A major milestone in SA tax law

The newly released South African Income Tax Amendment Bill contains highly innovative material to deal with existing restrictive rules.

It seems that South African fiscal authorities are taking a leaf from Botswana’s book with the new Income Tax Amendment Bill. In Botswana special provisions, called the International Financial Service Centre Regime, have been made for certain regional companies.

These provisions, based upon the Dublin IFSC model, offer special tax benefits to successful applicants. A similar arrangement is being proposed for the South African Bill, but the benefits seem to be more permanent. Head office companies in South Africa with one or many foreign shareholders, will be able to declare dividends free of any dividend tax, among other more technical tax exemptions.

At first glance, the new regime doesn’t seem to boast a special low tax rate, as in Botswana, but the changes will still be effective. This is because a South African head office would receive dividends from foreign subsidiary companies, which would be tax-free due to the exemption contained in sub section 10(1)(k)(11)(dd) of the South African Income Tax Act.

The head office thus has tax-free dividend income coming in and tax-free dividend income being routed through to offshore shareholders. Until now it’s been very costly and prohibitive for international groups to set up a South African head office, as dividends taxed in the country of declaration were again taxed upon declaration to shareholders.

The sensible new rules effectively remove a layer of dividend tax.The proposed amendments would address three sets of South African tax rules that limit investment in Southern Africa through South Africa. These rules are:

The controlled foreign company (CFC) regime causes an effective double-tax situation for the South African company if the foreign-owned company has similar CFC rules.The additional cost layer generated through the dividend taxes raised when a South African firm issues dividends.The rules against “thin capitalisation” or excessive borrowing by foreign firms.

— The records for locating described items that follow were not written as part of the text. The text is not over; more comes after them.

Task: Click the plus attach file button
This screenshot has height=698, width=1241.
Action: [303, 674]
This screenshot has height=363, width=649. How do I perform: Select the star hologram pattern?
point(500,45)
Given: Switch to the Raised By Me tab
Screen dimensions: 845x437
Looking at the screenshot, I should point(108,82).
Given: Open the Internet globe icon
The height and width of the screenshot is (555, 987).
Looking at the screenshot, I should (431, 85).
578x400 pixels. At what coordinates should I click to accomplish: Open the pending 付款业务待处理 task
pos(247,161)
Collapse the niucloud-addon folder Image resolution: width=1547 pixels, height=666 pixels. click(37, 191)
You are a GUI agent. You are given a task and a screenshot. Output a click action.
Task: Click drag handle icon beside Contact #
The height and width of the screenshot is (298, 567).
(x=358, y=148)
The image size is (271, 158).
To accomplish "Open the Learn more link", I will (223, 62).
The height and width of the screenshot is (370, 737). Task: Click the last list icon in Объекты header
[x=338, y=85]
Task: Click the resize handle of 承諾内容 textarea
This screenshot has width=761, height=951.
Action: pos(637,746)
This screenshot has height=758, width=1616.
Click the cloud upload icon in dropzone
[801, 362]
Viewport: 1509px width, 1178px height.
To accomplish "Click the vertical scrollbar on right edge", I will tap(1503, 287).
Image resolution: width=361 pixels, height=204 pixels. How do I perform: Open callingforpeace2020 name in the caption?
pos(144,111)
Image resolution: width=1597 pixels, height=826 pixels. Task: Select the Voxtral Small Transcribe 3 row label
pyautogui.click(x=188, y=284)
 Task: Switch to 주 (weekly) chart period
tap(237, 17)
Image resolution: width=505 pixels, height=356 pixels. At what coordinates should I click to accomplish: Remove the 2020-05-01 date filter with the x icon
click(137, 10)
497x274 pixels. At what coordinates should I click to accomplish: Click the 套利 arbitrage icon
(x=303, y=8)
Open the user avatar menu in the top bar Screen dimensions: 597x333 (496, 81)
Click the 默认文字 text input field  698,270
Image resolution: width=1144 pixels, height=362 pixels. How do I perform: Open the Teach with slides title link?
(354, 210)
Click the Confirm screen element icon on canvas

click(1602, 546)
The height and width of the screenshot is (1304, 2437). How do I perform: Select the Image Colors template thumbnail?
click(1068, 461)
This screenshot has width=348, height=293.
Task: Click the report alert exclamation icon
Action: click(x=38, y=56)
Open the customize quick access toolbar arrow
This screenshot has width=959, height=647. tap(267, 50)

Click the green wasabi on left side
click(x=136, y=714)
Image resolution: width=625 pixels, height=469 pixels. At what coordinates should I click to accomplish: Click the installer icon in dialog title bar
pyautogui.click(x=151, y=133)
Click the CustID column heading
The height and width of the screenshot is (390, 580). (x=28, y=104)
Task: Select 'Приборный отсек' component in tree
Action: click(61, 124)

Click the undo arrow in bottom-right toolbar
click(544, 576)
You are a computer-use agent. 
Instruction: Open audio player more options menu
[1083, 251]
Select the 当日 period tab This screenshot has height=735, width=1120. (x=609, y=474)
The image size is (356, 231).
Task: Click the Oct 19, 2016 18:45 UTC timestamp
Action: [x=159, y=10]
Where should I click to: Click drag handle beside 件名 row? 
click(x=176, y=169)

Companies that will benefit from these concessions should have at least 80% of their asset base made up of foreign subsidiaries and at least 80% of the company’s income has to come from its foreign subsidiaries. The company’s minimum shareholding can’t be less than 20% and it’s understood that to qualify, the majority shareholding will have to be non-resident shareholding.

This is a breakthrough in South African tax drafting. It makes sense that South Africa would host head office companies as Johannesburg is the de facto commercial hub of the sub-continent. The proposals appear to have been well thought out with a strong commercial rationale as motivation for the proposed tax exemptions.